I’M GETTING REALLY ANGRY!

My impatience is showing – and I’m not happy about it.

I cannot contain my irritation that while I was sitting around doing next to nothing – a whole generation had grown up around me – a generation of test-messagers, a generation who stand in line at midnight to buy the new I-Phone so they can be part of “where it’s at!” Hurrah!! \

But I accept it all, understanding that what I feel is part legitimate disdain, but a larger part jealousy. Yes, I am impatient with them because I can’t be impatient with myself. But let me leave all that psychobabble of projection to other armchair would-be shrinks.

I surrender. I accept your right to spend your money foolishly. I accept that you have to create a culture that is yours – not one that is mine, old, dusty and irrelevant.

What I can not tolerate is that you have become part of a dumbed-down generation, dependent on television, not only for your view of the world, but of the priorities and obligations that are part of our lives.

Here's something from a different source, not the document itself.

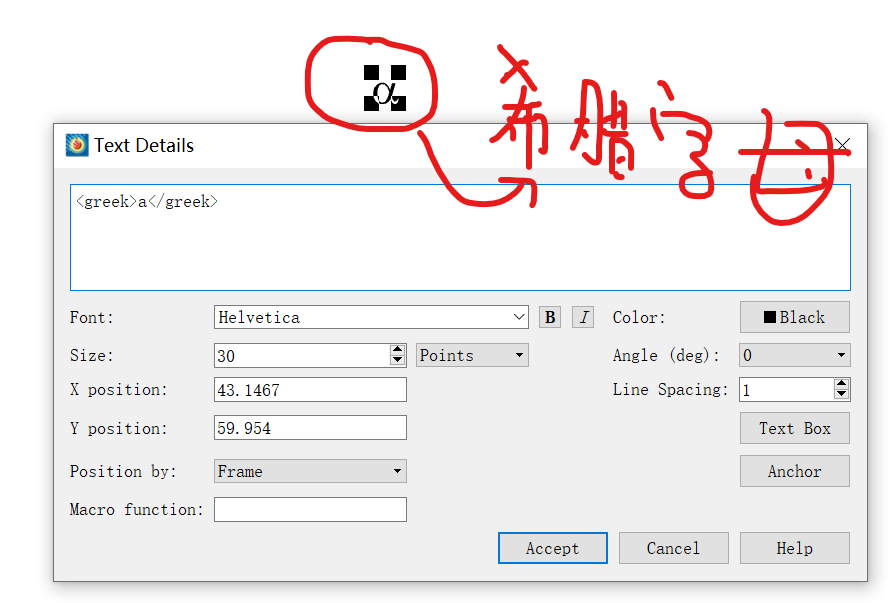Toggle bold formatting
The image size is (892, 603).
pos(549,316)
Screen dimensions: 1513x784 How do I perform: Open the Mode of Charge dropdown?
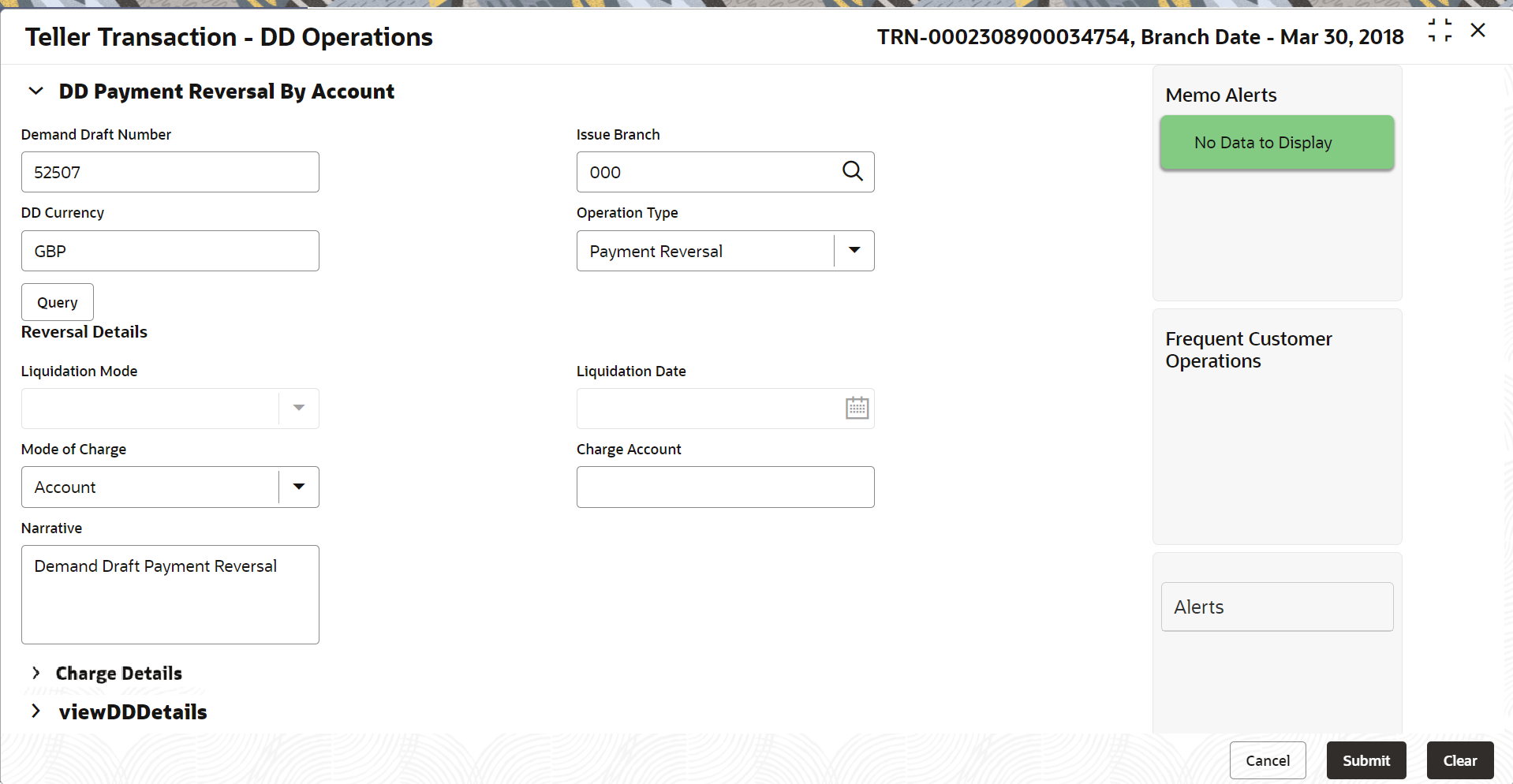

To wit: a few days ago, watching CBC TV news (remembering with regret that once that august organization was a shining light of enlightenment – and if not enlightenment – at least a certain standard of excellence when it came to the English language.

No longer.

We are all, including the young commentators, newspeople, announces, and talk-show hosts, the victims of education via American television.

Why else would I hear this young woman, speaking on the CBC, abandon the once-cherished Canadian (and English) linguistic tradition of how to pronounce the article “the” when it preceded a noun with a vowel. .Remember, we would say “thee edge.”
On CBC she said, having heard it on U.S. TV which long ago abandoned correctness in favour of inner-city jargon. So it is now customary to say “thuh edge.”
My daughter-in-law, who is a school teacher said that some of her students were startled that she added an “n” to the article “a” so than she said “an edge” and not “a edge.” The kids were mystified.

The CBC woman further irritated my by referring to Ralph Klein as the former “pre-meer” of Alberta. In fact, the august (but not for long) CBC is full of promos announcing the “premeer” of new Fall programs Strictly an Americanism, based not on a legitimate reality, but on illiteracy and disregard for the beauties of Shakespeare’s English.

But the vocal critics of language misuse, of solecisms, of bad grammar, of comic-book based literary standards, insist that the language is a dynamic, growing,. Changing thing.

I agree. But change based on new realities is acceptable. Change based on giving dignity to illiteracy – is not.

But hell, when I was in public school our teachers insisted that we pronounce the word “clerk” as “clark.” I didn’t.